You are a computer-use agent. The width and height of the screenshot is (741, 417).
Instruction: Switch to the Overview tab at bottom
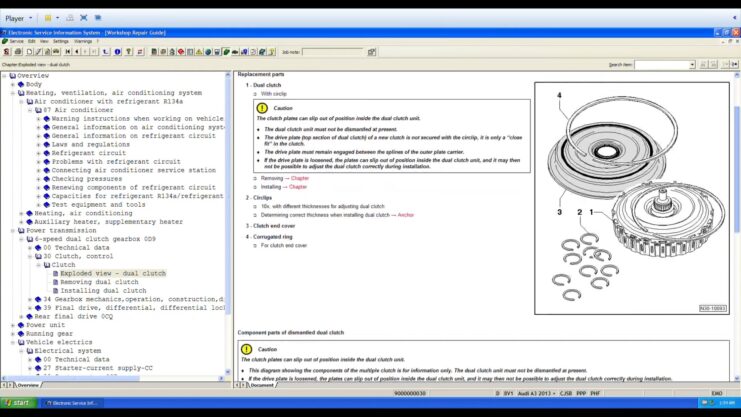coord(26,385)
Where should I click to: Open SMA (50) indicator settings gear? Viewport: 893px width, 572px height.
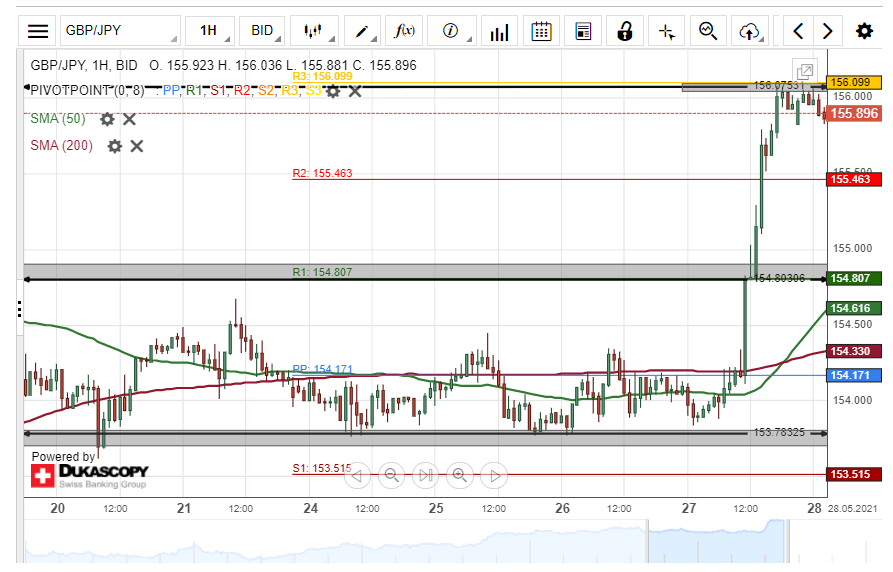coord(107,119)
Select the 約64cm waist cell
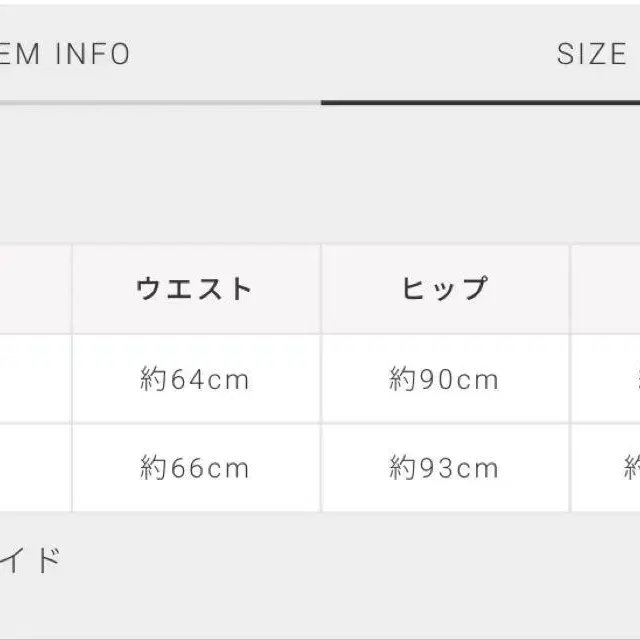 (195, 379)
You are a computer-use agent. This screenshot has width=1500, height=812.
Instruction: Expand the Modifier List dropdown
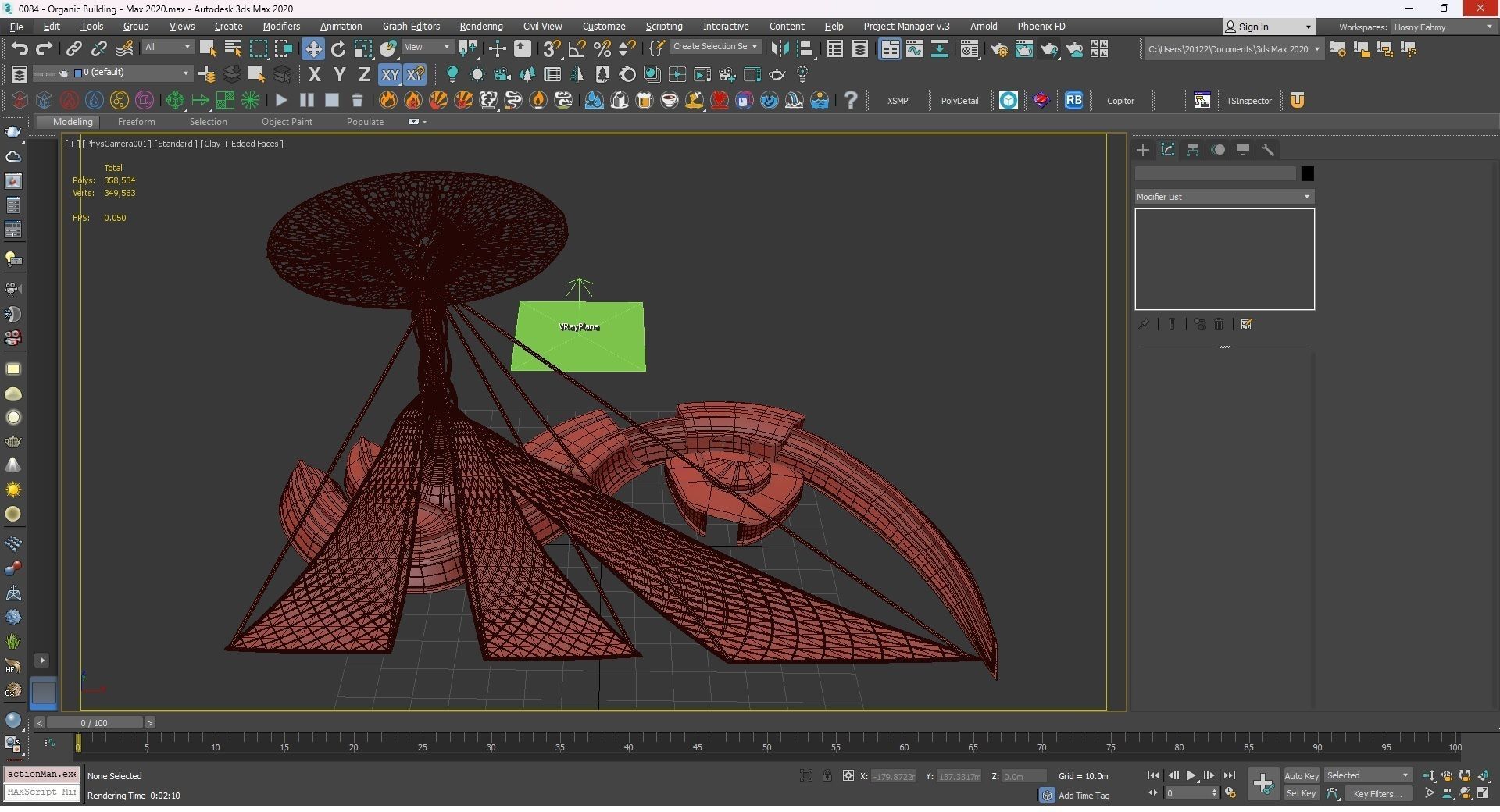click(1223, 197)
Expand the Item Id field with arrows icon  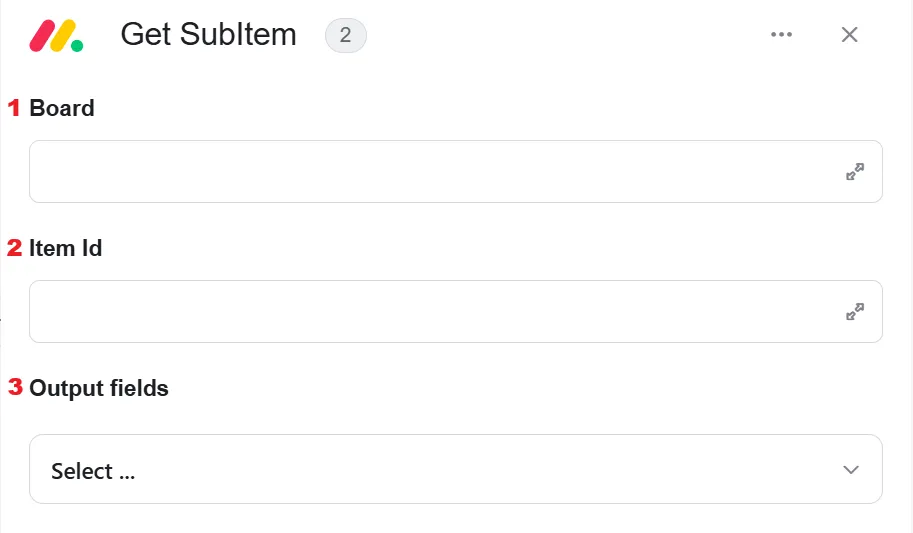click(855, 312)
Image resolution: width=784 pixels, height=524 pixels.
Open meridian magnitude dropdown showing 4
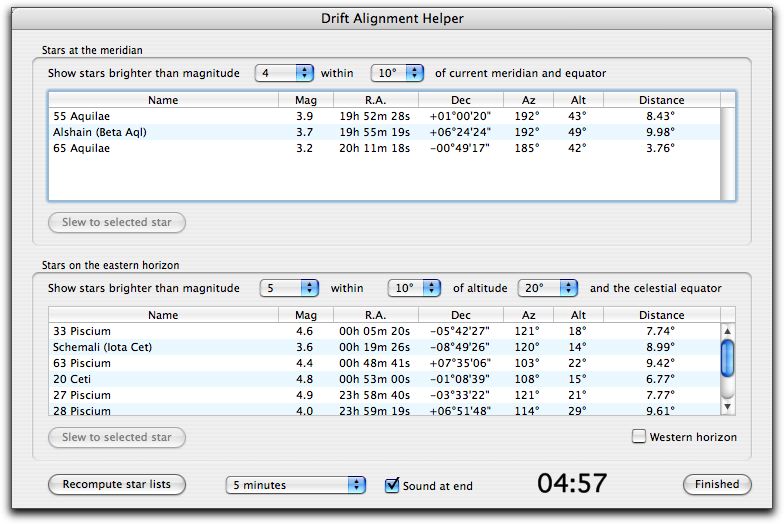tap(285, 73)
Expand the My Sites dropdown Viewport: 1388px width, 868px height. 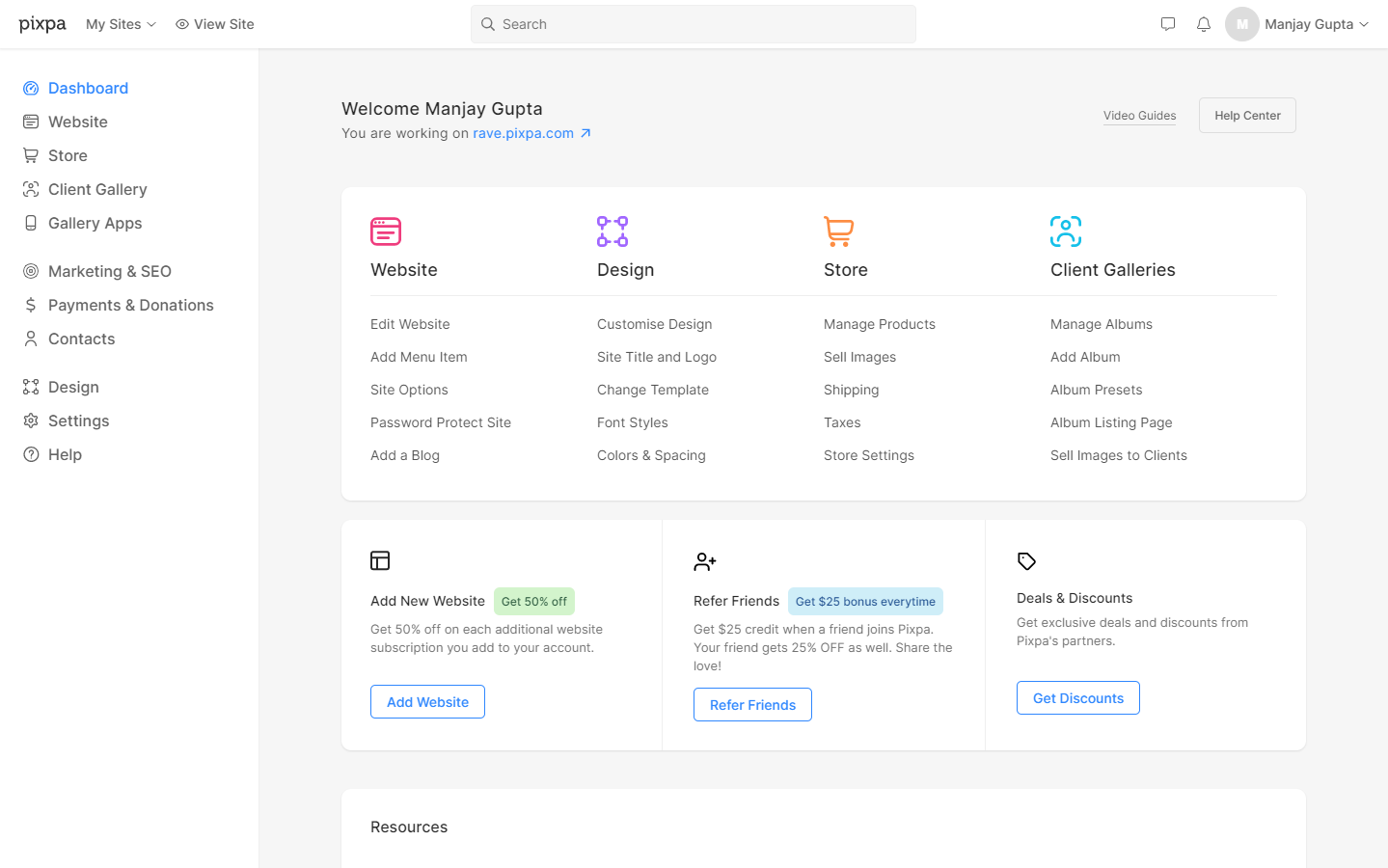coord(121,24)
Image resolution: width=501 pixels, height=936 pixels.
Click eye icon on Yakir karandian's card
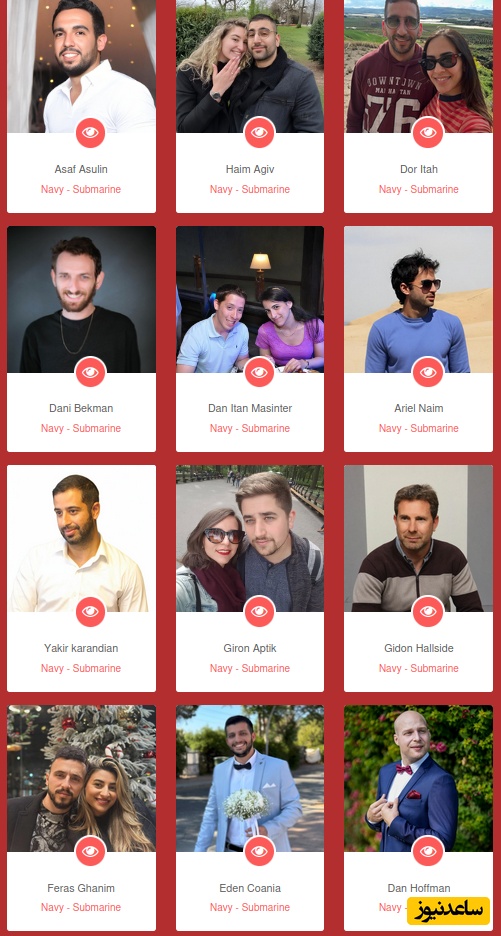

━━━

Task statement » Some lines in the material contain "Image". Show all of them.

Reply to the exercise »
Image resolution: width=784 pixels, height=524 pixels.
Image resolution: width=501 pixels, height=936 pixels.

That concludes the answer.